The comparative experiments were divided into four groups. The first group involved the direct input of the most original unprepared data into the Transformer for prediction. The second group entailed the direct input of the most original unprepared data into Informer for prediction. The third group included data processed by the CEEDMAN method and was input into Informer for prediction. Lastly, the fourth group encompassed data preprocessed by the CEEDMAN method and adjusted by correlation coefficient weights before being input into Informer for prediction. Throughout all the experiments, we not only verified the superiority of Informer in this task but also confirmed the enhancement of the model’s prediction ability through the CEEDMAN method preprocessing.
The performance of all considered traits of strawberry samples in the four prediction models described above was indicated by the corresponding expressions in Figure 2. Changes in leaf area, time of flowering, fruit count, time of fruit ripeness, TSS content, and skin hardness, which constituted the six traits’ data, were non-continuous and, hence, could not be represented by changed curves. Therefore, these prediction models were employed to predict the data collected at each instance, and their predictions were compared with the actual data to assess the performance of each set of predictions. The histogram of their prediction results is shown in Figure 3.
From Figure 2 and Figure 3, it was observed that Informer processed with CEEDMAN and Spearman’s rank correlation exhibited overall superior prediction results. Compared with Transformer, Informer without preprocessing also showed significantly improved prediction results, suggesting that Informer does indeed possess an advantage in this type of task. To provide a more precise representation of the prediction effect, the R 2 and S E P measures were used for quantitative evaluation, which are shown in Table 2.

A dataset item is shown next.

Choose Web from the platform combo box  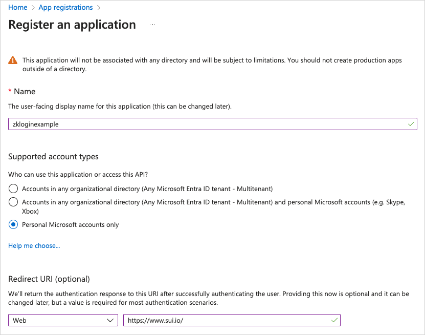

The CEEDMAN and Spearman’s rank correlation preprocessed Informer methods accounted for 10 of the 18 best indicators and ranked among the top of all methods in terms of other metric scores.

3. Discussion

Our experiments were designed to provide diverse growing environments for strawberry samples using multiple sets of full-spectrum illumination light. This approach allowed us to investigate the effects of light quality in each wavelength band on specific plant traits. The conclusions were then integrated with the prediction model to enhance the performance of the Informer and improve the model’s prediction results. In comparison with previous studies, this was the first time that we investigated the traits of samples under full-spectrum conditions. In contrast, some experiments only combined two or three spectra, which overlooked the comprehensive effects of multiple combined light qualities.

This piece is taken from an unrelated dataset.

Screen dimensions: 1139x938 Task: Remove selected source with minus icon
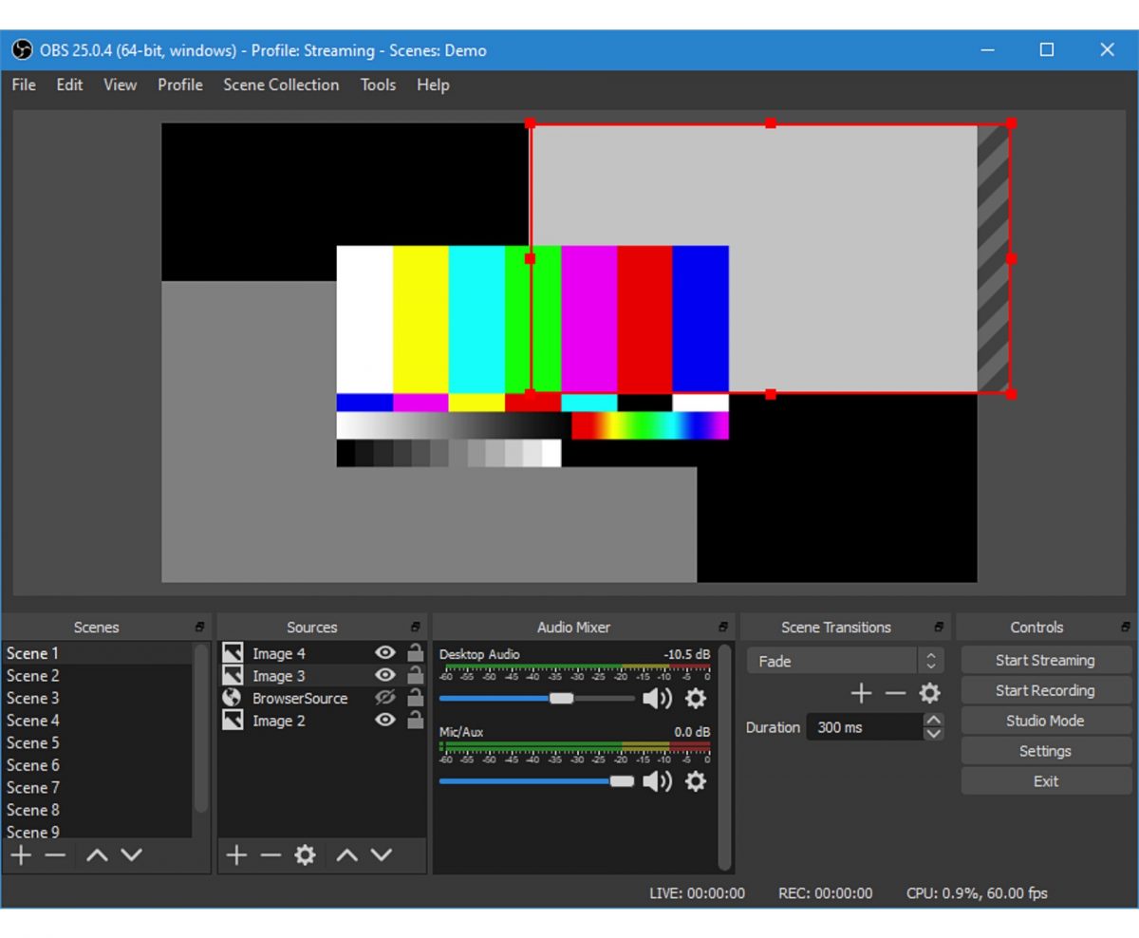click(x=271, y=855)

Additionally, the conclusions drawn in our study were compared with those of current studies. In our study, the UVA and violet wavelengths inhibited the growth of sample plant height, leaves, and stolons. As demonstrated by current research, these short wavelength light qualities suppressed the expansion of leaf area and delayed the accumulation of biomass, which was proven in many studies [31,32,33]. This was because short-wavelength spectra inhibited the secretion of plant gibberellins and auxins. Additionally, it was found that UV treatments delayed the loss of firmness in various fruits [34,35], and that UVA and short wavelengths promoted sugar accumulation and fruit skin firmness in strawberry fruit [36,37]. This was also commonly employed in post-harvest fruit treatments. These studies believed that UVA inhibited ethylene synthesis in fruits, thereby reducing the fruit’s ripening rate and decay susceptibility. Furthermore, it was hypothesized that UVA might have triggered the accumulation of secondary metabolites in fruits. Some polyphenolic compounds and carotenoids, for instance, may have accumulated under UVA exposure. These compounds not only enhanced the fruit’s antioxidant capacity but also contributed to increased fruit firmness and flavor enhancement.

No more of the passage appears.